Dressing up children too early for school bad for mental health
Acting Director of the Accra Psychiatric Hospital, Dr Adwoa Pinamang, has called a state-led action to improve mental health among young children.
Speaking on the Super Morning Show on Joy FM, she said the 7% of Ghanaian youth documented to be living with mental illness signifies a bigger problem since mental health cases are always under-reported.
“About half of all people above 14 [years] suffer from mental illness here in Africa and most of these go unnoticed and that is why this year’s World Mental Health Day is dedicated to the youth”, Dr Adwoa said on the Super Morning Show.
She added that globally “depression is the third cause of ill health among adolescents and suicide is the second leading cause of death among the youth”.
Dr Adwoa explained that many children are lately being subjected to bouts of depression at their schools and in relationships but are unable to open up about these with their parents.
Also speaking on AM Show on the Joy News channel (MultiTV) Dr Kwadwo Obeng said many parents fail to make adequate time for their children because they are consumed by work.
“A lot of children go before school hours start and stay after school hours, this opens them to a lot of unwanted influences and since they have little interaction with their parents, its difficult for them to open up to them”, he said.
Madam Faustina, a primary school teacher, explained on the AM Show that “some parents leave their children at school as early as 5:00 AM because they have to work”.
She added: “These children during the school hours look tired all the time, cannot focus, look unhappy irritable, and use the smallest chance to sleep.”

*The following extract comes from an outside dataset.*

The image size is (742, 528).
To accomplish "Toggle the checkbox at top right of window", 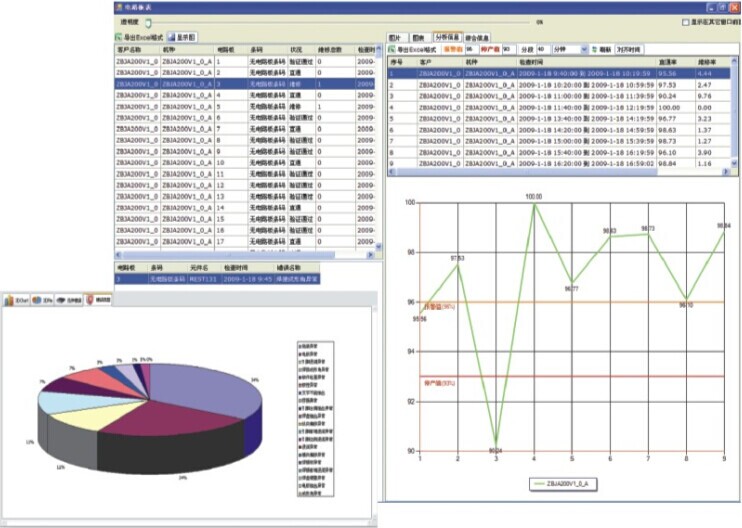I will [684, 21].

Dr Obeng explained that “memories are formed properly when one sleeps hence all the things learnt in the day are consolidated and turns into long termed memories. If a child is kept from the normal hours of sleep, the first thing it affects is their ability to retain the information learnt during the day.”
Dr Pinamang said that the inability of children to share their problems with their parents also make them more depressed as they try to deal with them alone.
Dr Pinamang encouraged the use of counselling centres to address mental health challenges. She, however, admitted that the stigma that comes with seeking help from counselling centres needs to be tackled with equal dedication.
She also stated urged parents to pay attention to cyberbullying of their children and protect them from its harmful effects.